Dori Dori wrote:Def, I didn't think this was what binding is...wouldn't the stress be due to the fact that polyurethane bushings don't allow for deflection...something the stock TC rods were designed to do and that a heim jointed TC rod would do?
A hemispherical bearing has almost zero radial deflection when it is not worn out and needing replacement. My SPL rods were absolutely solid before I put them in. You can feel this effect when you go over something like the reflector "dots" on the highway. You can really feel it with the hemispherical bearings allowing no back and forth play in the wheel assembly.
Polyurethane on the other hand, WILL have some radial play. Not much, but some unless they use a really REALLY stiff urethane(doesn't seem that way from the ES bushings I gave the scientific "finger-poke" test).

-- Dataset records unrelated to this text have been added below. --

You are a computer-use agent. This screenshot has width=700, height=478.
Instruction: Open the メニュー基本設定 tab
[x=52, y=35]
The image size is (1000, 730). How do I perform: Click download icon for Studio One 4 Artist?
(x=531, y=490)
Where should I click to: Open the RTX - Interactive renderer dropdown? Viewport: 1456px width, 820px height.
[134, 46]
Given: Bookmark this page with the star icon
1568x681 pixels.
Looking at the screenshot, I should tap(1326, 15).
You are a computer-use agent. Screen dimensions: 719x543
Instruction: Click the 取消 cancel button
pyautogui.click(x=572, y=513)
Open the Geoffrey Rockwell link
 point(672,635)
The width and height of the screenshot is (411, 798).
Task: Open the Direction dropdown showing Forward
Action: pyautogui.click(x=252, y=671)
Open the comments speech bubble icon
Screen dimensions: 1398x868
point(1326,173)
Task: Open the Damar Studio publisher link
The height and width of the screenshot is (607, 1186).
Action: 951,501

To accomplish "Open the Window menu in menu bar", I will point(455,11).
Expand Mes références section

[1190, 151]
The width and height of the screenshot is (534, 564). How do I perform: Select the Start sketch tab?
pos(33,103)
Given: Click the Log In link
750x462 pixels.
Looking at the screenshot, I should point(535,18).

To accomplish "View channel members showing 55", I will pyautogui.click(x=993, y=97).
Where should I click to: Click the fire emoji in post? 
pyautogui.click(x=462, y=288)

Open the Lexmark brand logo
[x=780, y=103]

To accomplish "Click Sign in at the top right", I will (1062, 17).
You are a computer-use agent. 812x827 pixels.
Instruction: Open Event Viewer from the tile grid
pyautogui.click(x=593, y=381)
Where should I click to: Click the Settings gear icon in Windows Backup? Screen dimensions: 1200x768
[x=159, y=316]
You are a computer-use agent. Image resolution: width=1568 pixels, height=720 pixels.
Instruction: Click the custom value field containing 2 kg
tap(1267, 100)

Polyurethane though is a very "grabby" material. It doesn't slide at all on ANY metallic material from what I can remember from my Machine Design class(unlike how steel/bronze have a naturally lubricated interface). So really you only have the steel/steel interface between the bolt and bushing sleeve. Steel/steel is only a partially lubricated interface based on their material composition IIRC. So while grease will help some, you are dealing with a very small bearing area relative to the radial forces experienced while there is rotation required with the suspension compressing.
You'll compress most of the grease out after a while and get a huge amount of friction from the interface and create a cyclical shear stress on the edges of where the tension rod bolts to the LCA. This is partially reversed(meaning the shear is experienced in both directions) due to the suspension flexing both ways, but I'd speculate that the stress is greater when the suspension rapidly compresses rather than slowly returning due to shock rebound. But regardless, that's about the worse type of stress situation, because it will RAPIDLY fatigue everything involved.
So that's why you eventually see a small rip in the LCA that quickly grows to a large crack.
Probably more than anybody wanted to know, but that's my take on why the rips are happening. The stock LCA's are pretty thin in that area too, so I imagine that after the bolt/sleeve interface gets all the grease pushed out of it things fatigue relatively quickly. So it seems about right on the ~6-12 month timeframe most people see this type of failure.